Answer these from the post about pumping numbers below:
(a) How many times in a work day does the writer pump?
(b) What size water bottle does the writer carry at work?
(c) How much water does the writer say is drunk in a day, in both ounces and gallons?

*Text excerpt*.
- Opening Delimiter -
(Long post alert...this should have probably been two posts, but oh well. You'll live) :)
Because pumping is basically a numbers game it's very black and white, all about input and output and there's nothing comforting about being hooked up to a machine over and over again. Save the comfort, cuddle, sweet bonding time for actual breastfeeding sessions and get ready to be a number cruncher during your pumping times. Ah, numbers. Love/hate relationship for sure.
Numbers specific to me:
I pump three times in a work day and usually get between 12 and 18 ounces of milk total. That is a HUGE range, people, and it totally stresses me out. I'd say more often than not I get between 13-15 ounces but it definitely fluctuates. Let's match this up to Truman's intake: he had one day when he only ate 6 ounces of milk while I was gone (not good for our nightly schedule, my friends), once he ate 8 ounces total, and once he ate a whopping 18 ounces in a workday. Those are the extremes though and aren't that frequent. Mostly he downs between 10-12 ounces while I'm gone which is right on the mark for the 10.5 hours I'm away. So as you can see, what I pump USUALLY matches or exceeds what Truman will eat each day but it's easy to get down on yourself anyway. My first week back to work I rocked a steady 16 ounces each day and then all of a sudden it dropped to 12 or 13 and I freaked. Turns out that was right when my mastitis hit and I hoped my numbers would go back up once that cleared, but it really hasn't too much. I know it's normal to fluctuate but it still ticks me off even though I'm pumping 1:1 for Truman's eating. Call me an over-achiever or something but I just want to post big numbers each day, darn it! Oh and my right side produces at least three to four times the amount of my left, which accounts for that boob being so much bigger--but I'm glad it can produce so much to keep my numbers up overall. If both sides were equal and only made as much as my leftie I'd be in trouble for sure. I've sort of gotten used to my lopsidedness by now anyway.
And the other big number is in ounces but it's not for milk. It's for water. I drink a butt load of water each day you guys. I've always been a big water drinker but ever since I had Truman it's gotten amped up ten fold. I carry a 32 ounce Camelback water bottle with me at work each day and I fill it up at least 3 times if not 4. Plus I have another Camelback at home that I drink one full 32 ounce amount for breakfast, and usually two more fills at night for dinner and the evening hours. In case you aren't keeping track, that is 192 ounces of water I drink in a day, or 1.5 gallons. GALLONS, people. It was way more than that on my maternity leave when I had more time to sit and guzzle the agua but now I'm paring down to just 1.5 gallons since I'm too busy treating patients to drink. :) And yes, I do pee a lot but not as much as you'd expect. I think drinking this much water definitely helps my breastfeeding ventures and it also makes me feel healthy and energized. How else would a nurse tell me the other day, 'You look very well-rested for having a newborn'? unless she was just pitying me:) So lesson is: drink lots and lots and lots of water because it really does help with milk production and it makes you feel good.
- Closing Delimiter -
[Stored data entries]
- Opening Delimiter -
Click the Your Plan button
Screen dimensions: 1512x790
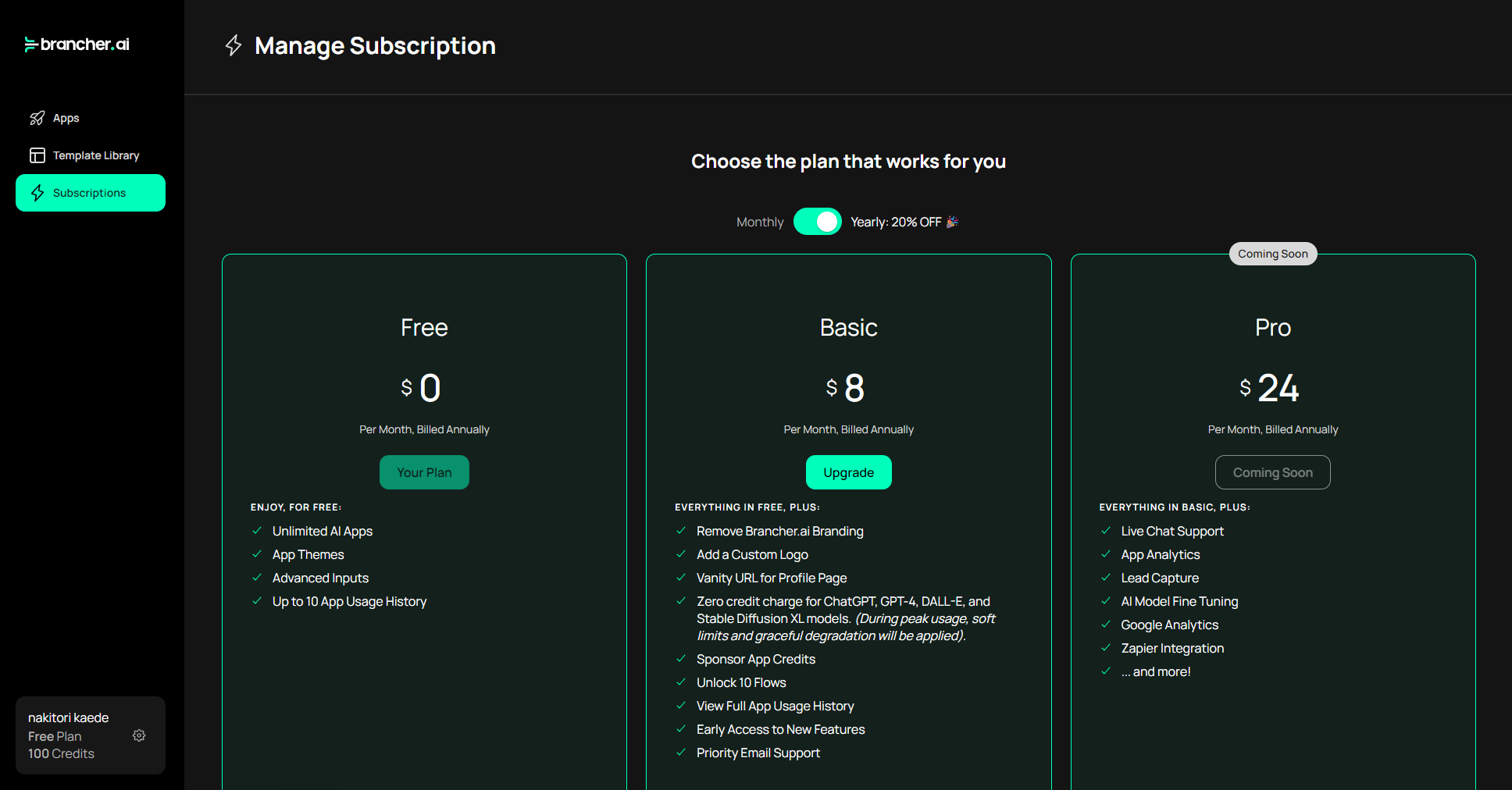tap(424, 472)
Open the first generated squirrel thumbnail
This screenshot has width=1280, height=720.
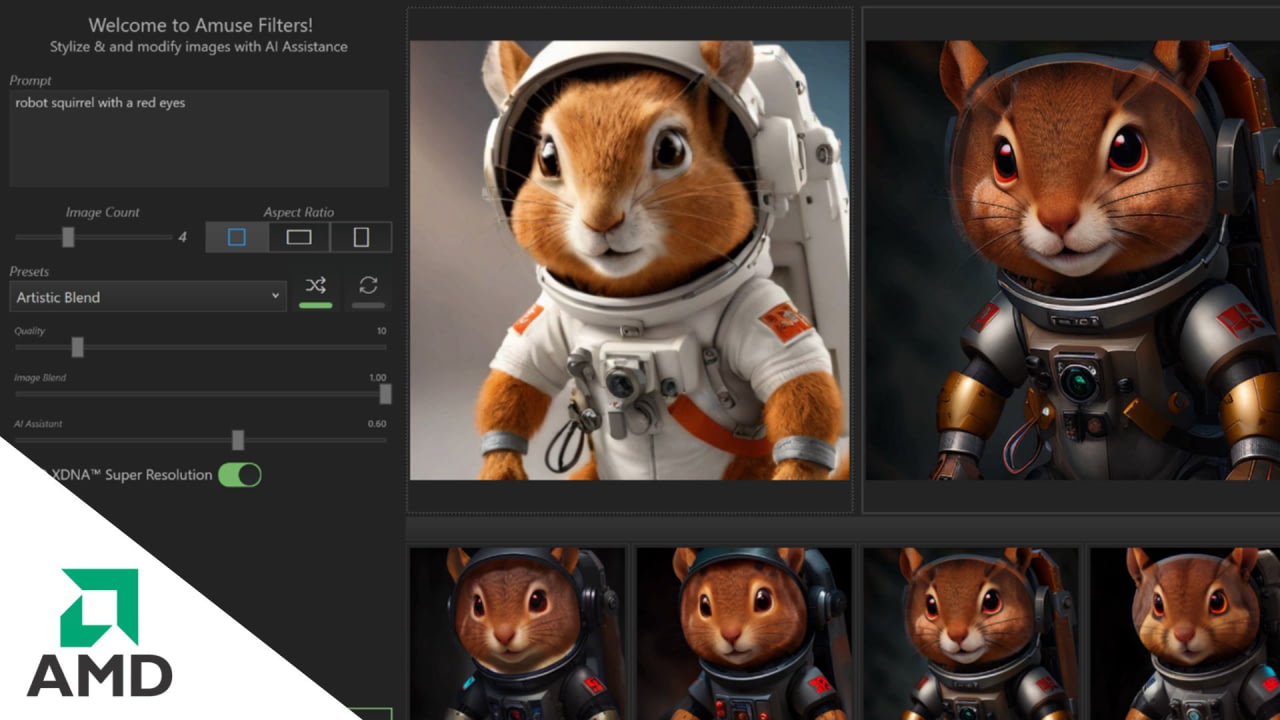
- Closing Delimiter -
*Response to this exercise*.
(a) Three times.
(b) A 32-ounce Camelback.
(c) 192 ounces, or 1.5 gallons.